Where To Find Put/Call Ratio Data
If you want to check the put/call ratio today, several free and paid sources provide real-time and historical data:
- CBOE (cboe.com) publishes daily market statistics including equity, index, and total put/call ratios
- Barchart provides put/call ratio charts for the S&P 500 and individual stocks
- MacroMicro offers interactive historical charts of the CBOE total put/call ratio
- TradingView has the CBOE put/call ratio available as a chartable indicator (ticker symbols: CPCE, CPCI, CPC)

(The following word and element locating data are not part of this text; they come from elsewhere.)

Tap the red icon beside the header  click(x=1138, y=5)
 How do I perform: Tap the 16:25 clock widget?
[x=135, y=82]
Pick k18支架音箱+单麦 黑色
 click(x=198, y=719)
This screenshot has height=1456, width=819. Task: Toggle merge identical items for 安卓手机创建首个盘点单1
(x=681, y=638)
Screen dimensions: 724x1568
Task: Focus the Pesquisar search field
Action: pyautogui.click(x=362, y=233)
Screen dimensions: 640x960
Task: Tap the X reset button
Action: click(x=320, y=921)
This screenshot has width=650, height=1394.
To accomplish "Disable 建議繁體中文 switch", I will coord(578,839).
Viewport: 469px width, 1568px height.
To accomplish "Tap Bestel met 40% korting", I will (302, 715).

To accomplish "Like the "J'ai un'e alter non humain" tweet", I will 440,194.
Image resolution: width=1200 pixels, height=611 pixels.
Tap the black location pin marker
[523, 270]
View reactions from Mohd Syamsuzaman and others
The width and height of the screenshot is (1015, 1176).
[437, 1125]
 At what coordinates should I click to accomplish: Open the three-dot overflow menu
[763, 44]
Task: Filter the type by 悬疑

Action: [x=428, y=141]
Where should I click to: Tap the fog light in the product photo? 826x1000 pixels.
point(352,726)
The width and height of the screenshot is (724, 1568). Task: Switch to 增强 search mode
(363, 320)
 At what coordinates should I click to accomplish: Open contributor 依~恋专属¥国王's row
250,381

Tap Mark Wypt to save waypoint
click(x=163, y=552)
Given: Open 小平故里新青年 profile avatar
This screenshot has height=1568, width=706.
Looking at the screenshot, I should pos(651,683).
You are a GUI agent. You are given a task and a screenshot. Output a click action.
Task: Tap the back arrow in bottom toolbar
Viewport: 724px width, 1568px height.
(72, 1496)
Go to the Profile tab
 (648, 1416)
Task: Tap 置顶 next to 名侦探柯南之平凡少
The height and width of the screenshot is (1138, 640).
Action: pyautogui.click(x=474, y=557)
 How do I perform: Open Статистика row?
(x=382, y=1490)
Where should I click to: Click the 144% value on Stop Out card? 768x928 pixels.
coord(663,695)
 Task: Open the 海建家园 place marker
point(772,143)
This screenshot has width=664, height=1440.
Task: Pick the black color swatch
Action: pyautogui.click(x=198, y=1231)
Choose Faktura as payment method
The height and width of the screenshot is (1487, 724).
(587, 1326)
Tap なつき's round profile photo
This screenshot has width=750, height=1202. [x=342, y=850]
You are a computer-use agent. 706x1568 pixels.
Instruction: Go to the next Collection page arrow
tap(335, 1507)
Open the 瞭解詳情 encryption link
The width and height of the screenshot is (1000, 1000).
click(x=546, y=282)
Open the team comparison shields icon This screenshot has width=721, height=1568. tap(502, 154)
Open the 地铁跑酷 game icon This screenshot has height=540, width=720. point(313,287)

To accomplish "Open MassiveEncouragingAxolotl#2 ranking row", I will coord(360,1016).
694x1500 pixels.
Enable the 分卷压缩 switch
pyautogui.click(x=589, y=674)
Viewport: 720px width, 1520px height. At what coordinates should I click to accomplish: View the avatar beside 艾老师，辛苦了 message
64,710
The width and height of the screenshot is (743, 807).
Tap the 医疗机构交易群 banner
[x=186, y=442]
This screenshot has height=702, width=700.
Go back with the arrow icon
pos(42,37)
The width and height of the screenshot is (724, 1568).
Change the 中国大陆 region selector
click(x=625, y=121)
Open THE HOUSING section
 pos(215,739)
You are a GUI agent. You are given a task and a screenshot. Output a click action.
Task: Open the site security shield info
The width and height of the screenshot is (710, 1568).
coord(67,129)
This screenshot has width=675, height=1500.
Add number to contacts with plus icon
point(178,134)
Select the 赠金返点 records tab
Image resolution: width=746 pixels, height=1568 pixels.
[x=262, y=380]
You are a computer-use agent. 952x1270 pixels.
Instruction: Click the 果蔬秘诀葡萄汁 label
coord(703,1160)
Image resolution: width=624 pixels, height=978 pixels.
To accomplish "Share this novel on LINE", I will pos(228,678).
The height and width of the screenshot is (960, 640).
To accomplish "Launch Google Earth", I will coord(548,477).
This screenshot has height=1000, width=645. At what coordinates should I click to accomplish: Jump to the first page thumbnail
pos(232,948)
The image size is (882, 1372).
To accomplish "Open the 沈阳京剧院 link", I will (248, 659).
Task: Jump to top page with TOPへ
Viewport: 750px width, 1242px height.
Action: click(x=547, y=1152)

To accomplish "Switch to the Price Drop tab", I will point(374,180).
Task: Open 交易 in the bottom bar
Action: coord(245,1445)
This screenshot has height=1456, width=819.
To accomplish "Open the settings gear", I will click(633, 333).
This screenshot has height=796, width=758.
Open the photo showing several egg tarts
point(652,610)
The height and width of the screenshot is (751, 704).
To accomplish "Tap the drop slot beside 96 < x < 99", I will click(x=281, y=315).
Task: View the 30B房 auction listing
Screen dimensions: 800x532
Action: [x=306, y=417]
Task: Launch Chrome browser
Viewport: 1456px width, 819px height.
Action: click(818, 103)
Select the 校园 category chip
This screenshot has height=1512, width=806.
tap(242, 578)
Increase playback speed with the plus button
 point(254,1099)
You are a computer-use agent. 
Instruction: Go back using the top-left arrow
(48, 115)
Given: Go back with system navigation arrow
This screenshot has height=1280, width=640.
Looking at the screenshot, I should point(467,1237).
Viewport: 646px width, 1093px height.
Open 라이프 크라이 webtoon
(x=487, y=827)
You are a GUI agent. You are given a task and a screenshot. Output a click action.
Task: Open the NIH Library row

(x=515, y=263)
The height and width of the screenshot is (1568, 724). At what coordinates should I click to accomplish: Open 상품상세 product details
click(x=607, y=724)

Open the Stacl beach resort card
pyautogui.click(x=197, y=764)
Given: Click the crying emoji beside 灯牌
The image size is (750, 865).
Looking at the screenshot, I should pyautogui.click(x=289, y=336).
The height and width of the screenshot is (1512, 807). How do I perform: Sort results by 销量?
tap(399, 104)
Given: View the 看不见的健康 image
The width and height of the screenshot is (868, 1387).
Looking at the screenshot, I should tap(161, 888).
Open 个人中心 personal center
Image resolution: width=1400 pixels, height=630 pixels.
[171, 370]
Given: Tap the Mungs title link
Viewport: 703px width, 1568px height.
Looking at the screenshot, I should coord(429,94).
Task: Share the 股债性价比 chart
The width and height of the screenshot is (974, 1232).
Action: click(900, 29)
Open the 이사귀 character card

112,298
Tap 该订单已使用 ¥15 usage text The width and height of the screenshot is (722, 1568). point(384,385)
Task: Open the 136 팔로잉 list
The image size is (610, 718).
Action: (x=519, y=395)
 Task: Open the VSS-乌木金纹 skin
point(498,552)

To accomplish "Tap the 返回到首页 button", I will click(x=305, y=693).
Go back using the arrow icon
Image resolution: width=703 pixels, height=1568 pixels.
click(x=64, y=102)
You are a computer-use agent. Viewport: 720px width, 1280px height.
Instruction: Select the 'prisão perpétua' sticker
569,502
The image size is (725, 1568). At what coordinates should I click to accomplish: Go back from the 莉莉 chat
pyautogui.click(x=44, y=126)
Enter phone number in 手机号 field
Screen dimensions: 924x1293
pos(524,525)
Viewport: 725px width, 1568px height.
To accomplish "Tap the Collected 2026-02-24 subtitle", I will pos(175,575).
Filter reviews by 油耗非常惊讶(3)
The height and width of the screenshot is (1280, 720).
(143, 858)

- StockCharts provides real-time put/call ratio charts with customizable moving averages
- FRED (Federal Reserve Economic Data) maintains historical CBOE market statistics
Frequently Asked Questions
What does a put/call ratio of 0.7 mean?
A put/call ratio of 0.7 means that for every 10 call options traded, 7 put options were traded. Since the ratio is below 1.0, it indicates that traders are buying more calls than puts, which suggests overall bullish sentiment in the market.
Is a high put/call ratio bullish or bearish?
A high put/call ratio (above 1.0) directly reflects bearish sentiment because more puts are being traded than calls. However, as a contrarian indicator, extreme high readings are often considered bullish signals because they suggest the market may be oversold and due for a reversal.
What is the current CBOE put/call ratio?
As of early March 2026, the CBOE equity put/call ratio is 0.67, the index put/call ratio is 1.12, and the total put/call ratio is 0.96. You can find the latest daily readings on the CBOE website.
How is the put/call ratio different from the VIX?
The put/call ratio measures actual trading activity (the volume of puts vs. calls being traded), while the VIX measures expected volatility based on S&P 500 option prices. Both gauge fear and greed, but they capture different dimensions of sentiment and can sometimes diverge.
Can you use the put/call ratio for individual stocks?
Yes. You can track the put/call ratio for individual stocks and ETFs like SPY or NVDA on platforms such as Barchart, Yahoo Finance, and most brokerage platforms. Individual stock ratios tend to be noisier than broad market ratios because single large trades can skew the reading.